Quell’assemblea tra i campi si era resa necessaria visto il clima di violenza fisica che i fascisti avevano instaurato nella città ed in tutto il suo circondario. I sindaci e le amministrazioni socialiste di quasi tutti i comuni di quella che diventerà la futura provincia di Ragusa erano stati costretti, sotto la minaccia delle armi, a dimettersi; le sedi dei partiti di sinistra e delle leghe contadine erano state assaltate, incendiate distrutte. Morti e feriti si erano già verificati, sempre in campo socialista, a Vittoria, Comiso e Ragusa. In tutti i casi, i responsabili delle violenze non erano stati toccati, ma mantenuti sotto l’ala protettiva di polizia, carabinieri e magistratura, mentre tra le vittime erano stati sempre individuati soggetti da denunciare e a cui addebitare l’accaduto.

La Sicilia Sud Orientale era nel mirino dei fascisti per via della forza raggiunta dal movimento socialista e sindacale, per le conquiste che aveva strappato alle classi dominanti; e tutti questi “morti di fame” che alzavano la testa avevano indotto la borghesia agraria, i banchieri, l’alta borghesia imprenditrice o dedita alle libere professioni, a finanziare squadre fasciste senza scrupoli. In questo territorio costoro non avevano i gabellotti o i campieri a fare il lavoro sporco come accadeva in altre province dell’isola, dove la mafia era schierata a difesa dei ricchi possidenti contro le masse contadine ed operaie. In territorio ibleo era necessario mettere in piedi le milizie armate, raccattando la peggiore feccia presente e disponibile, tanto che il fascismo ibleo può essere considerato, per efferatezza, al pari di quello romagnolo.

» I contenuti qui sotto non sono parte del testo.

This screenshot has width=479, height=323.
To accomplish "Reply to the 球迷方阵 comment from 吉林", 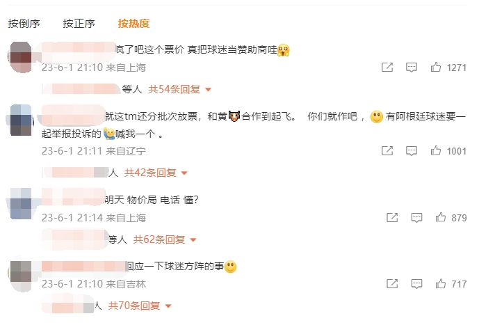I will coord(416,284).
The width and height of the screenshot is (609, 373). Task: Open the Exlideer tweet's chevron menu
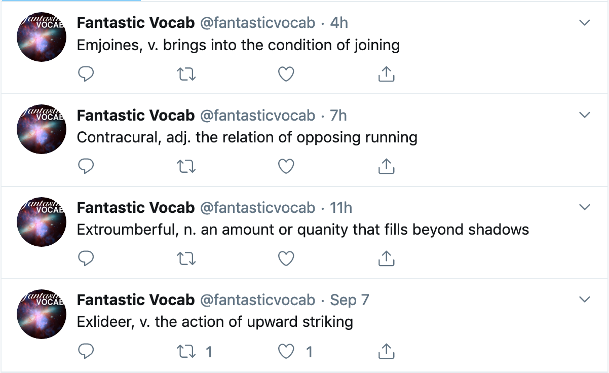click(x=585, y=300)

Quel 29 maggio a bloccare il passo della colonna socialista c’erano i militari, ma sui balconi delle prime case di Modica Alta erano appostati gli squadristi, che non esitarono a sparare nel mucchio provocando il panico, la morte di 9 persone e il ferimento di svariate decine.

I socialisti volevano sfidare quel clima di violenza, e non si fidavano della forza pubblica, alcuni fra i presenti erano per prepararsi ad uno scontro armato, i cui segnali quel giorno stesso erano stati evidenti. Ma era prevalsa la logica della fiducia e un ottimismo purtroppo smentiti dai tragici fatti.

Il sottotitolo del lavoro di Giovanni Criscione è “Un caso irrisolto di cento anni fa”, e questa è la chiave del suo lavoro, che potremmo anche definire un’inchiesta tra le carte processuali, gli articoli di giornali, le testimonianze attraverso le quali si evince la complicità di forze dell’ordine e magistratura, l’intorbidamento delle acque, la scomparsa delle prove affinché quella strage rimanesse impunita, o addirittura passasse alla storia come il frutto di uno scontro violento provocato dai socialisti contro inermi “cittadini”.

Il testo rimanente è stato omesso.